Besides perceptions of body weight and shape, automatic thought processes are among key determinants of ED. According to one of the key cognitive ED models, proposed by Cooper [1, 6], there are three types of automatic thoughts about eating (positive, negative, and permissive). These thoughts may act in a vicious circle, prompting disturbed eating behaviors. Positive thoughts about eating are associated with the perceived benefits of eating (e.g. “If I eat it will all hurt less inside”). Negative thoughts about eating refer to the perceived consequences (e.g. “My clothes won’t fit anymore”). Permissive thoughts make it easy to start and keep on eating (e.g. “I’ll just have a little bit more”). Originally, Cooper’s [1, 6] model was used to explain symptoms of bulimia, but recently it has been proposed that core psychopathology across ED seems similar and it is initiated/maintained by the same cognitions [7]. Further, empirical evidence confirms similar patterns of associations between the three types of automatic thoughts and both bulimia and anorexia [2].
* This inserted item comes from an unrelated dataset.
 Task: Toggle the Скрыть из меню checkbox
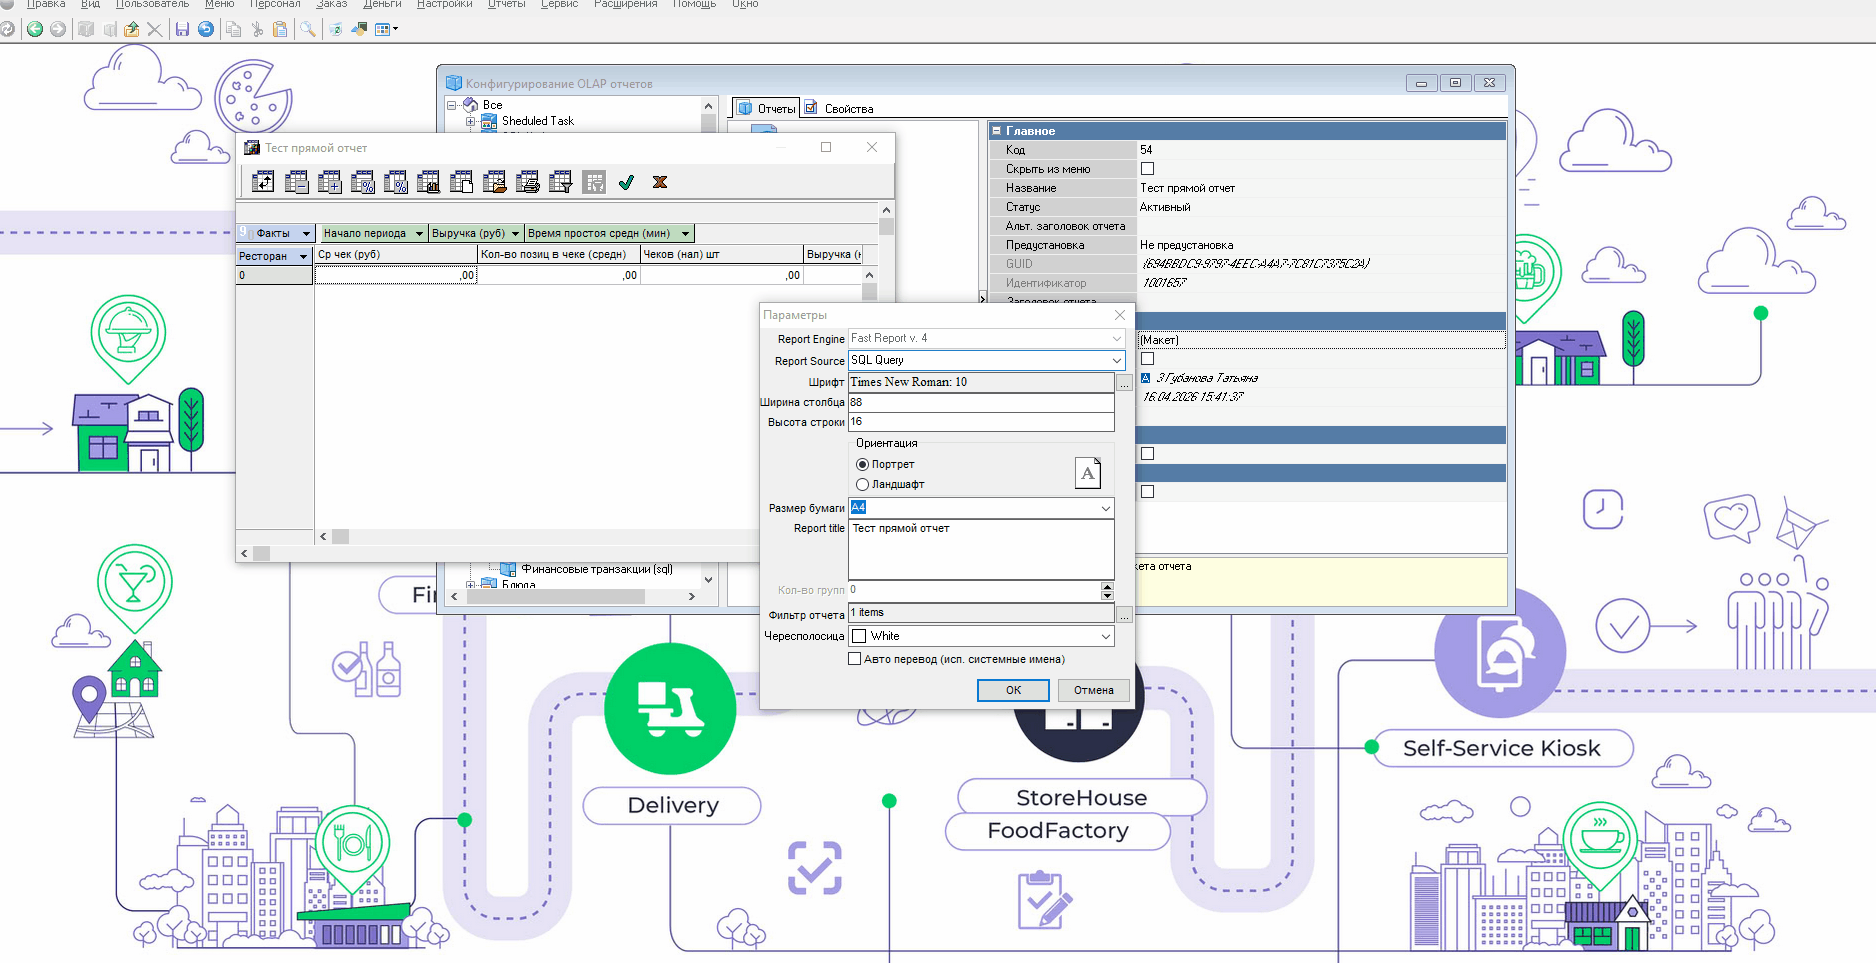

Bulimic episodes are triggered by negative thoughts about oneself, which relate particularly to body weight and shape, and are connected to low self-esteem, sense of shame, guilt and failure, as well as social isolation and depression symptoms [8]. Among individuals with ED symptoms food intake frequently ends with negative thoughts about eating, which consequently lead to the feeling of being fat and negative thoughts about oneself [1, 3]. Negative thoughts include statements referring to control over eating and losing control [2] which are present in bulimia and anorexia [2].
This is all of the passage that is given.